* [Task prompt]: Only a verbatim restatement of the lines from the one with "Where should I" through the end of the listing below is wanted. Pictures should be left out.

* [Information given]:
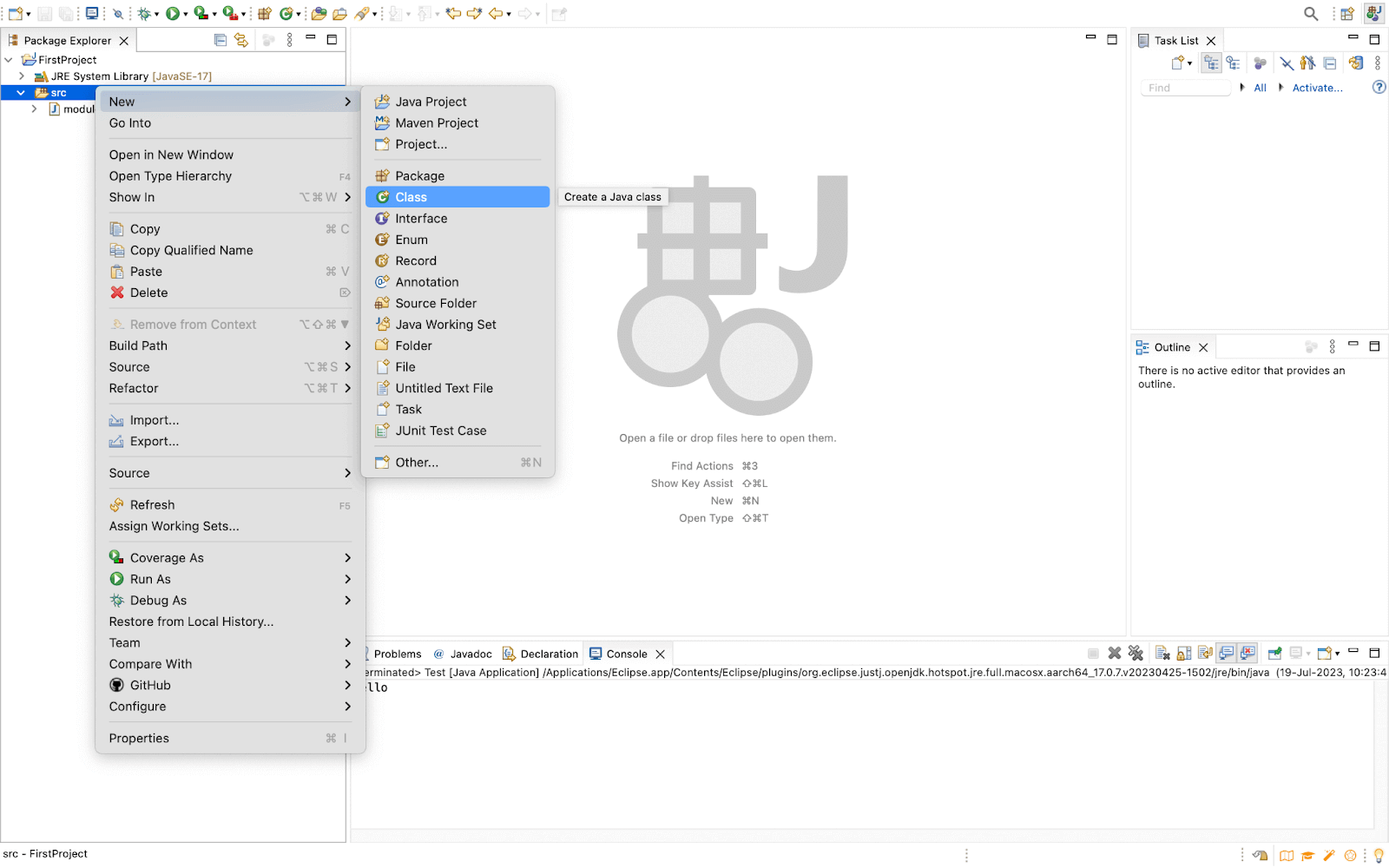Click the Pin Console icon
1389x868 pixels.
pos(1274,654)
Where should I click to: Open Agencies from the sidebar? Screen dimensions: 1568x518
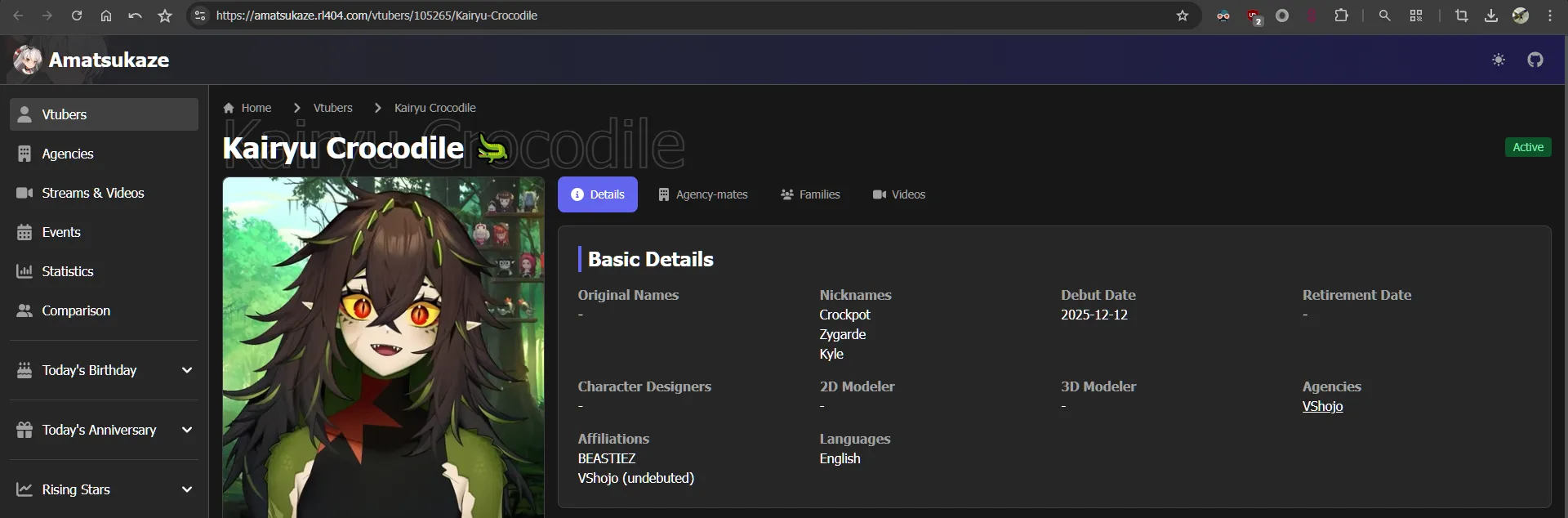click(68, 154)
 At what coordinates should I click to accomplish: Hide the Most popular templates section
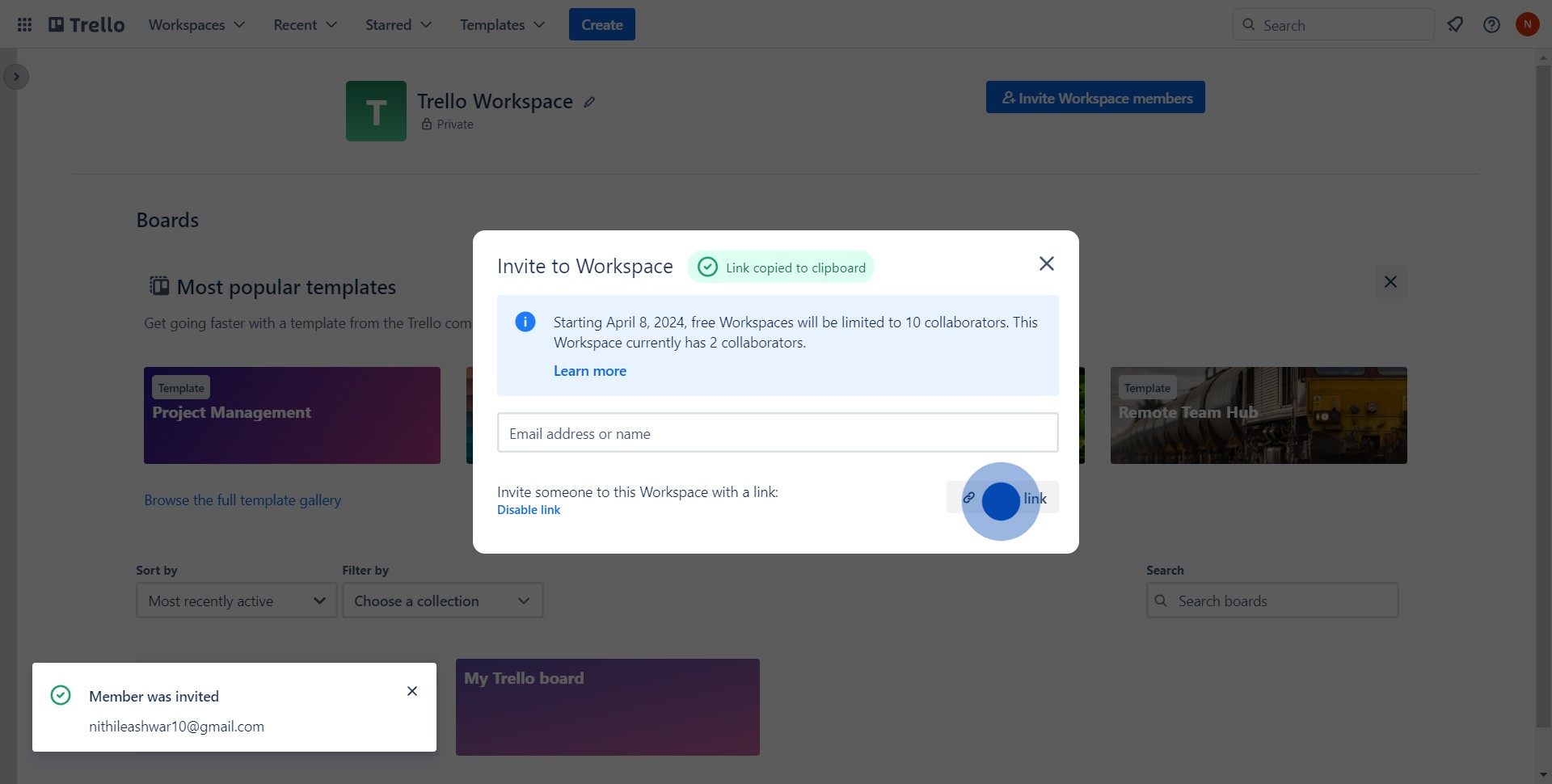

* [Solution for this exercise]:
Where should I click to: Open Agencies from the sidebar? Screen dimensions: 1568x518
click(68, 154)
 At what coordinates should I click to accomplish: Hide the Most popular templates section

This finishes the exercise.